Mario, sua historia é comovente e assim a vida continua, uns com tantos outros sem nada. Mesmo de forma bem humilde, na rua ou nas casas que você cita, o momento natalino era sempre lembrado e respeitado. Tenho certeza que para o aniversariante do dia, o mais importante era o sentimento que você carregava no coração.Adorei conhecer os natais de sua vida.Aproveito para desejar um maravilhoso Natal de muita luz e paz.
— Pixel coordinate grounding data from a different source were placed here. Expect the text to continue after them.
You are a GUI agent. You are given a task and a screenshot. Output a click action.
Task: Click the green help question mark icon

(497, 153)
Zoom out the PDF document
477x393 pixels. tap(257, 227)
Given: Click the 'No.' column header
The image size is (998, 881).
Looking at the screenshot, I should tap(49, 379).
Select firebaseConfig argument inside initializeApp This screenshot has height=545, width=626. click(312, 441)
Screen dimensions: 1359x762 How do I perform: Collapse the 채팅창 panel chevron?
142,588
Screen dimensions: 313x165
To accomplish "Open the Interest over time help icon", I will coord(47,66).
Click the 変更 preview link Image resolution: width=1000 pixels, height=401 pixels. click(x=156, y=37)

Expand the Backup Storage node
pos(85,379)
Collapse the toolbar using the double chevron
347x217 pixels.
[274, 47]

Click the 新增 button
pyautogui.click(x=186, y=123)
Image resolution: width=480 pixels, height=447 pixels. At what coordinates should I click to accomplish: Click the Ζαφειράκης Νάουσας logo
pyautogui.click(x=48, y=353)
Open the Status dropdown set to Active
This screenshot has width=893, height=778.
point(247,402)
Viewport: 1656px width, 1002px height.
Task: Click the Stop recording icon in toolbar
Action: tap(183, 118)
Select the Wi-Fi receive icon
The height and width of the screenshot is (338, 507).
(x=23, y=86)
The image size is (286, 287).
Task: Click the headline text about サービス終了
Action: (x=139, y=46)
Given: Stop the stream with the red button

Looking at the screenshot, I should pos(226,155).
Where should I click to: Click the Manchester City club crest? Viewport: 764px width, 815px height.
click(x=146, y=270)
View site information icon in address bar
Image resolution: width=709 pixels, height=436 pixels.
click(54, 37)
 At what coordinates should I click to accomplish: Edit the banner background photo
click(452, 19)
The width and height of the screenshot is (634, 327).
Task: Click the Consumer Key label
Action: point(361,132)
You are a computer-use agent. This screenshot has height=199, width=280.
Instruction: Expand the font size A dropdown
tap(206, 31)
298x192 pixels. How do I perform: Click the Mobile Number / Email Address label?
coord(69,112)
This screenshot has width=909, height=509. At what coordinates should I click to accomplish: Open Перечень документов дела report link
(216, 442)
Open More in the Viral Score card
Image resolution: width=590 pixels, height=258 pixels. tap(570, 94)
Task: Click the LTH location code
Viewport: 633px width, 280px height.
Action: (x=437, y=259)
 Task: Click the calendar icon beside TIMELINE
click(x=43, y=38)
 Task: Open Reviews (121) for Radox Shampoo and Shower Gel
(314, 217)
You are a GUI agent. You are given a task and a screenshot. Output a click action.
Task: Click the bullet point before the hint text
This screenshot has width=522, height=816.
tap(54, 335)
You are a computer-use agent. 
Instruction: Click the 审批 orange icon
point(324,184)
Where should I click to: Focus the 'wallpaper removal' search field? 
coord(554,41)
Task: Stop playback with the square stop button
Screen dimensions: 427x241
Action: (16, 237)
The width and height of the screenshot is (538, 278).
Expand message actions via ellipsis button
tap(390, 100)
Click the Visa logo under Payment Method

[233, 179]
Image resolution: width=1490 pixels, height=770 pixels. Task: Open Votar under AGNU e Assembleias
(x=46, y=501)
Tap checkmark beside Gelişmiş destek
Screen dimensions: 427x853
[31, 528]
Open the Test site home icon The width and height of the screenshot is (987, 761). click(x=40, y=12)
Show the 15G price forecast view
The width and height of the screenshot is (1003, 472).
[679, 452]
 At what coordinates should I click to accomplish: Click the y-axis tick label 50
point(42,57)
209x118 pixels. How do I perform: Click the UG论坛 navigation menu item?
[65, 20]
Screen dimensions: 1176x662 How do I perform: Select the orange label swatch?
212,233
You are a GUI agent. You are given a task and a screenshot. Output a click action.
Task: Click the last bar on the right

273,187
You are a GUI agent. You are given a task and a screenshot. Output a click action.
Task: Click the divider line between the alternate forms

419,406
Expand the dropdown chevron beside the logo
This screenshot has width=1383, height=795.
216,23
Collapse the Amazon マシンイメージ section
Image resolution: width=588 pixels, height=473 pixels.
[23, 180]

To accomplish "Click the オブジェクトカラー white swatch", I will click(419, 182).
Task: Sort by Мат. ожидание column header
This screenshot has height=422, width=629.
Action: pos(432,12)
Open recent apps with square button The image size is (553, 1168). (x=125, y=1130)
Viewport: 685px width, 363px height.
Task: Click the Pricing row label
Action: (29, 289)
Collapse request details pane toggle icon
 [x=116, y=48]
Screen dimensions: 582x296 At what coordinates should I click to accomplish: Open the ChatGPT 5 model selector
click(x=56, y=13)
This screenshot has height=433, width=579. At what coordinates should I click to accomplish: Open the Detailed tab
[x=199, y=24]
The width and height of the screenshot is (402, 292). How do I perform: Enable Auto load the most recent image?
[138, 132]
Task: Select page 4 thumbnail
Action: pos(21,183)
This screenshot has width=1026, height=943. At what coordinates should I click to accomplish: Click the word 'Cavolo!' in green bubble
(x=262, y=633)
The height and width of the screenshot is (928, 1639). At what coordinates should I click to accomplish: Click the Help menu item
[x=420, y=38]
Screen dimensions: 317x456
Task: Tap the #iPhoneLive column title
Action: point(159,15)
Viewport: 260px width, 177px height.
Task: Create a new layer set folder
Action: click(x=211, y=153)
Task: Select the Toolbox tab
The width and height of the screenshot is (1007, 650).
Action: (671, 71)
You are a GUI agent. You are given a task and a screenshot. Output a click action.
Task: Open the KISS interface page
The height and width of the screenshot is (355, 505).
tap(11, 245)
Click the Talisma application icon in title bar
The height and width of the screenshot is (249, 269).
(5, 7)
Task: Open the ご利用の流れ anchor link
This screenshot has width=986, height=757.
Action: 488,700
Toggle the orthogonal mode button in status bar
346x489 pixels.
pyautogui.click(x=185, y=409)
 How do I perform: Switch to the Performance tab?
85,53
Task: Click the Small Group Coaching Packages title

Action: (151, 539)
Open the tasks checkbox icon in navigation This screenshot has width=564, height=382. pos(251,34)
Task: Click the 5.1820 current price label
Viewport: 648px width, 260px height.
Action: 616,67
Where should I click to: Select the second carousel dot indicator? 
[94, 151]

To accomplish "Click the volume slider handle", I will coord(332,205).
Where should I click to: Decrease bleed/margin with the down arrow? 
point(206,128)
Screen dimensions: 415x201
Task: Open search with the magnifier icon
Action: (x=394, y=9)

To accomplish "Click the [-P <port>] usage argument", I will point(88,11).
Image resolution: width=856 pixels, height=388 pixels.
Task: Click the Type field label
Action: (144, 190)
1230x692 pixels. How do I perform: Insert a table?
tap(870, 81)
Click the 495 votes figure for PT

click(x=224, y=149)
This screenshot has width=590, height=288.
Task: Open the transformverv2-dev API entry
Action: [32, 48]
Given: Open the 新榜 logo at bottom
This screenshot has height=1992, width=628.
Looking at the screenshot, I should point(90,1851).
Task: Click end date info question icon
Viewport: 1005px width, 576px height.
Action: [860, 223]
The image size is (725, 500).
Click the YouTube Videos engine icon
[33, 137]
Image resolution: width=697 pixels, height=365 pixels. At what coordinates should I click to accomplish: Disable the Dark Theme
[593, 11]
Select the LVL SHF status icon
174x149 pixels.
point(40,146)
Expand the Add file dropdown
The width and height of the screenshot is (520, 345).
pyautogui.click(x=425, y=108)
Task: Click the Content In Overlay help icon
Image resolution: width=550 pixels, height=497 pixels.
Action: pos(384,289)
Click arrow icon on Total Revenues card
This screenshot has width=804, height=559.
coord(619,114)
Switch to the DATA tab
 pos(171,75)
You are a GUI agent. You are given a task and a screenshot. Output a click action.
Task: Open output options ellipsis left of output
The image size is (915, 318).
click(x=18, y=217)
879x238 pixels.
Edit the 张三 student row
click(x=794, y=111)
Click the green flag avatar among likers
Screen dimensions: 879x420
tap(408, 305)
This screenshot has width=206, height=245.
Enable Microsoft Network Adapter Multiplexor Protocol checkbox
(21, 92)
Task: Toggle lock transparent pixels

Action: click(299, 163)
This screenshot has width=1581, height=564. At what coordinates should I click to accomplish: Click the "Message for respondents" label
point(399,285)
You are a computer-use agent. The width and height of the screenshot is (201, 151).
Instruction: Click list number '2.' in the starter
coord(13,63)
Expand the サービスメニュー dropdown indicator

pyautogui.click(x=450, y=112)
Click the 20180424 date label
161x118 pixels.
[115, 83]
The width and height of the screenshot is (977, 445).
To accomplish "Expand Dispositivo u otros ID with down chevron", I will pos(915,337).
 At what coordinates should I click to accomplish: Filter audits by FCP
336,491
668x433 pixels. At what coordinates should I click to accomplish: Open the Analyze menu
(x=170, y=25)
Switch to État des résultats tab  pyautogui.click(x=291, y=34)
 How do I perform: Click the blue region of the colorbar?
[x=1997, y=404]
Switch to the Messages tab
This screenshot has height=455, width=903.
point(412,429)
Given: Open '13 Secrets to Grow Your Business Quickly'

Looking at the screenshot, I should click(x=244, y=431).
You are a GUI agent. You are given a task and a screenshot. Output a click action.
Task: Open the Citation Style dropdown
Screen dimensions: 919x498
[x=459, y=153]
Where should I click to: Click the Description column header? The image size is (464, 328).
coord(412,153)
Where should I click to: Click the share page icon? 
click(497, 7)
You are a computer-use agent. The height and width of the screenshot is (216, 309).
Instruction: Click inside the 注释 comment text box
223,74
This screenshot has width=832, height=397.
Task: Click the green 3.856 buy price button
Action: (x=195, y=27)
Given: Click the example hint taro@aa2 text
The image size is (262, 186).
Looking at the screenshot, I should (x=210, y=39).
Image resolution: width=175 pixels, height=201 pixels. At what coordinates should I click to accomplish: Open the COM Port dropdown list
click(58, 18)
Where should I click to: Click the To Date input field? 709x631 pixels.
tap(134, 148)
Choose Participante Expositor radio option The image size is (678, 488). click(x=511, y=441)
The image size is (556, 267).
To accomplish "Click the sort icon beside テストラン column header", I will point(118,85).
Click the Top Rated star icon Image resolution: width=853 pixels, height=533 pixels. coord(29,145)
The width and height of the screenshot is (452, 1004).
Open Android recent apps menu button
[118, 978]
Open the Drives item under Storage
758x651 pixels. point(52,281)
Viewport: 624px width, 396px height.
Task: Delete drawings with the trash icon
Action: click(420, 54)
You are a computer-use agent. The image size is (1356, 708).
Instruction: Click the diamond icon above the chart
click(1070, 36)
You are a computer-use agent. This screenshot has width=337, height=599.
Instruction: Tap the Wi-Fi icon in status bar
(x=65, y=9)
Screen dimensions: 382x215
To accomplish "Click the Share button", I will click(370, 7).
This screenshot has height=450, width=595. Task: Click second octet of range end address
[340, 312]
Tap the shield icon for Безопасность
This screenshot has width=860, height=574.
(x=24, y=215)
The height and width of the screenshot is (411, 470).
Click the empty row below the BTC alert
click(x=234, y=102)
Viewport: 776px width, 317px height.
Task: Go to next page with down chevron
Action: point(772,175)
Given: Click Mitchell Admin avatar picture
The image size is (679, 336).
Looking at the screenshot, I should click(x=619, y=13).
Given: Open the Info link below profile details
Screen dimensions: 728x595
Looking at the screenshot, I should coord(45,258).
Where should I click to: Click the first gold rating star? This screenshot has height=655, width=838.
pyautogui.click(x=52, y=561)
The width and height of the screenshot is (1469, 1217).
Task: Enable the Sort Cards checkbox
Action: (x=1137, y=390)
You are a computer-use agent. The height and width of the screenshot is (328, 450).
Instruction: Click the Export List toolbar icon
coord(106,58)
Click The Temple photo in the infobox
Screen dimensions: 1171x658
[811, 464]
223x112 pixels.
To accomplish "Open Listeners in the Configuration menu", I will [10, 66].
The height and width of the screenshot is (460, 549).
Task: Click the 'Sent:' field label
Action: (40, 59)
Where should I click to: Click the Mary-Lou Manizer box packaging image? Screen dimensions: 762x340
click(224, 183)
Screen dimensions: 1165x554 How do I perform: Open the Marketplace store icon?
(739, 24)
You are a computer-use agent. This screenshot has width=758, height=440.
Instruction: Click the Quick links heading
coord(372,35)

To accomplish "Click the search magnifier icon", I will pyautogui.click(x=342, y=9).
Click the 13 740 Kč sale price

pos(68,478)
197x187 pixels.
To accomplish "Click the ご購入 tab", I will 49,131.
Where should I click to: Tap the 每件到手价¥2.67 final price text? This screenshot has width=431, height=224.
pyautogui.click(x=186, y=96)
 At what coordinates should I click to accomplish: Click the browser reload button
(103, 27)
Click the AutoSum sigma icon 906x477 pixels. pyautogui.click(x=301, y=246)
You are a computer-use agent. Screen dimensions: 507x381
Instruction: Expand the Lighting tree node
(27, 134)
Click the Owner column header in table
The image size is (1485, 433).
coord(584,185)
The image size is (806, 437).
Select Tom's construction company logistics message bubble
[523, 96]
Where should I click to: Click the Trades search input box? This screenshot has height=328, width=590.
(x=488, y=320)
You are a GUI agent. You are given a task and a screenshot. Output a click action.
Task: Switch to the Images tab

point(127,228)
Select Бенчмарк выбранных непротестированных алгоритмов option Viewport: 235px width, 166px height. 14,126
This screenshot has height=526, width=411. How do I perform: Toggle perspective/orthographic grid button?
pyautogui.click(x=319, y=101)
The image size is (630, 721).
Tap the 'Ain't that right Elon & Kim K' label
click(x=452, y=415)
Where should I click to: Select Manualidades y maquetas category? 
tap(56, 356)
Um grande abraço.

Soninha disse...

Olá, Mário!

Uma vez mais você trouxe um pouco da história de sua vida... Vida sofrida, mas que mostra o lado humano de todos nós.
Em qualquer segmento da sociedade há sempre o pensamento voltado para Deus, mesmo que seja somente no Natal.
E Deus está em todos os lugares, com certeza.
Feliz Natal a você e toda a sua família.
Muita paz!

marcia ovando disse...

Lopomo
mais um pouquinho da história de sua vida,sempre muito interessante de se ler.
Logo será postada no blog, ah e obrigada mais uma vez pelas contribuições.
abraço

Modesto disse...

Texto chocante mas, belo a confirmar que a perfeição, nos meios sociais e familiares, nunca é perfeito. Um feliz Natal e próspero ano novo a vc e a toda sua família, Mario. Parabéns.
Modesto

suely aparecida schraner disse...

Os cristos do cotidiano foram bem retratados no seu texto. Eu gostei bastante. Abração.